Source document:
※ ※ ※
He alleged that Mr. Berry’s Report discriminated against him because he is
African-American and male because, according to Mr. Powell, the NLRB only
disciplined African-African men in Region 10 during his 16-year tenure with the
NLRB. (Doc. 25-11 at 36). He alleged that the NLRB did not discipline a white
female attorney in Region 10 who refused to forward a weekly case report to her
supervisor. He also alleged that the regional director had once instructed Mr.
Powell to write a report about why he could not finish a case sooner, but the
regional director did not give the same instructions to a white female attorney who
took much longer to finish a case. And he alleged that two white attorneys lost
their building access cards, which supposedly led to a burglary of personal
property from Mr. Powell’s office, but the NLRB refused to investigate the
incident because of Mr. Powell’s race. (Doc. 25-11 at 50–51).
And he alleged that Mr. Berry investigated him in retaliation for Mr. Powell
previously filing EEOC charges of discrimination against the NLRB. According to
Mr. Powell, Mr. Berry retaliated against him because the investigation took place
before the EEOC took any action on his charge of discrimination. (Doc. 25-11 at
In his oral reply, Mr. Powell reiterated his arguments that no credible
evidence supported Mr. Berry’s findings that he mishandled the affidavits, refused
his supervisor’s instructions, or lacked candor in the investigation, and he again
alleged that the NLRB discriminated against him on the basis of disability, race,
sex, and retaliation. (See Doc. 25-11 at 3–27).
The Agency Decision on the Proposal to Remove
On September 24, 2012, the NLRB Associate General Counsel, Anne
Purcell, issued the agency’s decision on the proposal to remove Mr. Powell. (Doc.
25-10). Ms. Purcell determined that sufficient facts supported each of the four
charges against Mr. Powell and decided to remove him from the NLRB.
In reaching her decision, and as further explained below, Ms. Purcell
evaluated the factors established in Douglas v. Veterans Administration, 5
M.S.P.R. 280 (1981), that the MSPB required her to consider in determining an
appropriate penalty for an employee’s misconduct. She determined that Mr.
Powell committed serious offenses directly related to his duties as a field attorney
by losing the affidavits and not reporting the incident to a supervisor. She
considered how failing to keep witness statements confidential damaged the public
trust in the NLRB. She also found that Mr. Powell lacked any rehabilitative
potential because of his lack of remorse and candor. Though Ms. Purcell had
never evaluated offenses like Mr. Powell’s specific offenses, she determined that
the NLRB had previously terminated employees for similar offenses. And though
she considered that the NLRB had never disciplined Mr. Powell in 16 years, she
ultimately concluded that Mr. Powell created insurmountable trust issues regarding
his ability to perform his work duties.
※ ※ ※
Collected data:
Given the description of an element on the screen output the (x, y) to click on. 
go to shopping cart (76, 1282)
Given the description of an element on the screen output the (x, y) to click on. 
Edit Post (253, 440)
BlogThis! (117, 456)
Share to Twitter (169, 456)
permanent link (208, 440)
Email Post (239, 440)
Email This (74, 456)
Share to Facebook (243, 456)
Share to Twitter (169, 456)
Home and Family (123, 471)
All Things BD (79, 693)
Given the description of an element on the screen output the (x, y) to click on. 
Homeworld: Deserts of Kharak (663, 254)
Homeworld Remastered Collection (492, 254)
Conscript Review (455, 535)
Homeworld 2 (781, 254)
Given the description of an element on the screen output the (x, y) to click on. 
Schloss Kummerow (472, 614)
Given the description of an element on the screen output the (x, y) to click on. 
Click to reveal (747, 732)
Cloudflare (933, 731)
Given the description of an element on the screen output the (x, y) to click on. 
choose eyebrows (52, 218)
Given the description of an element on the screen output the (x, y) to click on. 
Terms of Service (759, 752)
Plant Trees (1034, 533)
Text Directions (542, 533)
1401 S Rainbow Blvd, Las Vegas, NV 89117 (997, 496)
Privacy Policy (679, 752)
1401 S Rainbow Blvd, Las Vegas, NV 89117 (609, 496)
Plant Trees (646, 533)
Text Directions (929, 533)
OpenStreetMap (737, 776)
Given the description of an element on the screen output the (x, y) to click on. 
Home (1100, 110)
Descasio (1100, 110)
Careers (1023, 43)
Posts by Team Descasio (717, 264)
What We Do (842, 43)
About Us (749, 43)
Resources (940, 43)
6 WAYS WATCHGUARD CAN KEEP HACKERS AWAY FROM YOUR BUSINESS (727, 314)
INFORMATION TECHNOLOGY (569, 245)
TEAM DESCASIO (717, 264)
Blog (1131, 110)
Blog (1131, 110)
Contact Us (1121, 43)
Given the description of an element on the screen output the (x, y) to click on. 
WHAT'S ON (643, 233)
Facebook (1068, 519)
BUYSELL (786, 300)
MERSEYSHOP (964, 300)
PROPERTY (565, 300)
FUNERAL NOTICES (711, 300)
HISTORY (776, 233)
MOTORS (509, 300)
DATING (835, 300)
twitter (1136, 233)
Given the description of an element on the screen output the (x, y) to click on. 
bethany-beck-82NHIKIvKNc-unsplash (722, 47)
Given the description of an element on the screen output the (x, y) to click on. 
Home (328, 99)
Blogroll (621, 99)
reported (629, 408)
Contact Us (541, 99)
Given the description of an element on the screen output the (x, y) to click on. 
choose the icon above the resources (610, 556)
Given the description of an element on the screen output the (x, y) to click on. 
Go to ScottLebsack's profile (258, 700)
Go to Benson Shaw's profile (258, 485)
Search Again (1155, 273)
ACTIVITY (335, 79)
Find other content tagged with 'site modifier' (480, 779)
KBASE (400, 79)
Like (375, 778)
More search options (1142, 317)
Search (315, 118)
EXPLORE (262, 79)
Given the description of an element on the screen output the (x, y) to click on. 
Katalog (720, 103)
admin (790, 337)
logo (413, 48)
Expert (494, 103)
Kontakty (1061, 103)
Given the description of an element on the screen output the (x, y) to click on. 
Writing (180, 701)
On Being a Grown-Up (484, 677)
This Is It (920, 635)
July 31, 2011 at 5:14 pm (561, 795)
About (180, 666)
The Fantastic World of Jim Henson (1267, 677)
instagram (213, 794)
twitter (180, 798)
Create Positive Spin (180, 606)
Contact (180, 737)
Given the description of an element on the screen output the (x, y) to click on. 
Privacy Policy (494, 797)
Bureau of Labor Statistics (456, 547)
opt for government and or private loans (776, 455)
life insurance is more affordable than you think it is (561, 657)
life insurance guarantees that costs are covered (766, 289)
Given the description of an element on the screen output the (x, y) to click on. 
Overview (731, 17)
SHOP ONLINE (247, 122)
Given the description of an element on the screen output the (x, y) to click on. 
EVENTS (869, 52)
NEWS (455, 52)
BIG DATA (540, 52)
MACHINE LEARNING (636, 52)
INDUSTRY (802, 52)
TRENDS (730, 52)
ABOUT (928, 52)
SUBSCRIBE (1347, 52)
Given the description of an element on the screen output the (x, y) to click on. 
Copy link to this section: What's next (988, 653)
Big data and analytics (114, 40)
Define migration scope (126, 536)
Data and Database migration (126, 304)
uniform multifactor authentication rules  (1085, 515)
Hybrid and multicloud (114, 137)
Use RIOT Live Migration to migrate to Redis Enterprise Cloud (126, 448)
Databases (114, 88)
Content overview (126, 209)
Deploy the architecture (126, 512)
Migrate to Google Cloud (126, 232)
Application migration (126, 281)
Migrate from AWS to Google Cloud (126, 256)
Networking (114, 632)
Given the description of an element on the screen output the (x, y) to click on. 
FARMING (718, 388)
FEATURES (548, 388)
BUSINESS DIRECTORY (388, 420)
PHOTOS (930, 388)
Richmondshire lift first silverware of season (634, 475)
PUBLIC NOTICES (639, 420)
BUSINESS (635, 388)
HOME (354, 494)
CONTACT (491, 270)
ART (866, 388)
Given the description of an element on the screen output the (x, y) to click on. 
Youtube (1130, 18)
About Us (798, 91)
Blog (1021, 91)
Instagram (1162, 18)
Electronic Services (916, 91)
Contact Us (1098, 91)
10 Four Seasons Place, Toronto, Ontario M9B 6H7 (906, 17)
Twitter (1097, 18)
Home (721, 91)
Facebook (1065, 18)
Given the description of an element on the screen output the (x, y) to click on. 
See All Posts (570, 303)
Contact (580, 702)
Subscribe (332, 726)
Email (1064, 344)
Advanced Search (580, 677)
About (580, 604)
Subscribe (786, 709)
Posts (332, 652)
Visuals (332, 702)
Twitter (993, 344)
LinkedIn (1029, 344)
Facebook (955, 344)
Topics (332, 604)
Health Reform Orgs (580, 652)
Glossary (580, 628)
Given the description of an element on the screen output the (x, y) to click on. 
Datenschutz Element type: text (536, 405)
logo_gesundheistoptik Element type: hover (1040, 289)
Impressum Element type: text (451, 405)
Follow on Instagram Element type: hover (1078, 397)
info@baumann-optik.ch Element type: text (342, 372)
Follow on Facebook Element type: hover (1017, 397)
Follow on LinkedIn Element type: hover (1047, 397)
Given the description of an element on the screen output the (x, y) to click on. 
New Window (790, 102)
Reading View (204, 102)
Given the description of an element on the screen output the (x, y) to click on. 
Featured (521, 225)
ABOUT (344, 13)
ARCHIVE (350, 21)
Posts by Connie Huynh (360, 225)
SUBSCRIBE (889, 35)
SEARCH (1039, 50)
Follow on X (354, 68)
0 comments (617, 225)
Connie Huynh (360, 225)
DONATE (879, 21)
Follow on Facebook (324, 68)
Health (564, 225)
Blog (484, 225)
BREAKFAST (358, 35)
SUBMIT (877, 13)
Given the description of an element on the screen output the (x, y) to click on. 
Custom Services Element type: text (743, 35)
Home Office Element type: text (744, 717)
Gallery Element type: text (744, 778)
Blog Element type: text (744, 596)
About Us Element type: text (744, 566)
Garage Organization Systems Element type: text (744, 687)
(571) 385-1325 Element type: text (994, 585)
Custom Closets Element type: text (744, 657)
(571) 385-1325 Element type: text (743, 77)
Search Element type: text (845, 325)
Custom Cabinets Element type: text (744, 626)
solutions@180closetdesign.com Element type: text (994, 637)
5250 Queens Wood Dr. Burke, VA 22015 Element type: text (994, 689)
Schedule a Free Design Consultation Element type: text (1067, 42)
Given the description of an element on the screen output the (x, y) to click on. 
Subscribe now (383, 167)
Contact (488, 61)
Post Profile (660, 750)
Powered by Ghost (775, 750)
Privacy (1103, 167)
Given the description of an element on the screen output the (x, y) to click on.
※ ※ ※
Exercise set:
1 > According to the excerpt on Mr. Powell's removal, on what bases did Mr. Powell's oral reply allege the NLRB discriminated against him? List them all.
2 > In the excerpt on Mr. Powell's removal, on what date did Anne Purcell issue the agency's decision on the proposal to remove him?

Full answers:
1 >
- Disability
- Race
- Sex
- Retaliation

2 > September 24, 2012